まずここを確実に掴んでからしか身体表現も型もない。気持ちのデッサンができない俳優に抽象画はかけっこないよ。Tえ、Yき、Mもとはそれぞれに何かを掴もうとあがく姿。それぞれに早く次へあがれ。Mな、S川くんはだいぶ心が動くようになってきたね。初参加 Aっこ、怒りのベクトルを階上のあたしに向けてきた。なかなかやるじゃないの、と跳ね返す。意欲よしね。
歩く、幸せ、充足の感情を持つ。今日は全体的に技巧的だと想った。自然にこぼれる笑みで充ちたい。違う。温かい感情も大事だよね。

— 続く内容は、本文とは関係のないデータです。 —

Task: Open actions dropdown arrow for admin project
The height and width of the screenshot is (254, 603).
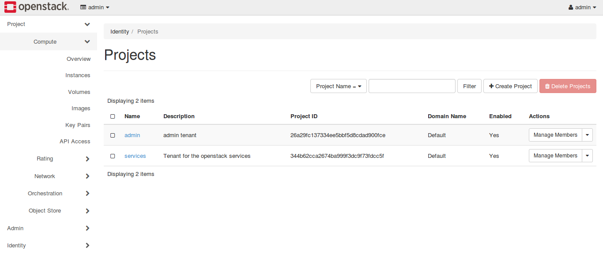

発声。まずはブリッジによる声の受け渡し。この稽古場の時間だけでも繰り返してきた発声強化で、著しく声は鍛えられてきた。限りはない。俳優として声は確実に身につけていきたい。もっともっと。Tえ、しっかり声が落ちている。日々精進。Y山くんの身体能力の高さ、声も身体の一部だ。声を身体に追いつかせてほしい、かならず、活きるから。ダンサーM.、Mな、Hずみさんは腹式呼吸から教えたい。Mもとも確実に声は鍛えられてきたけれど、不安定だ。煙草をやめろとは言えないが、腹式の確認が必要かな。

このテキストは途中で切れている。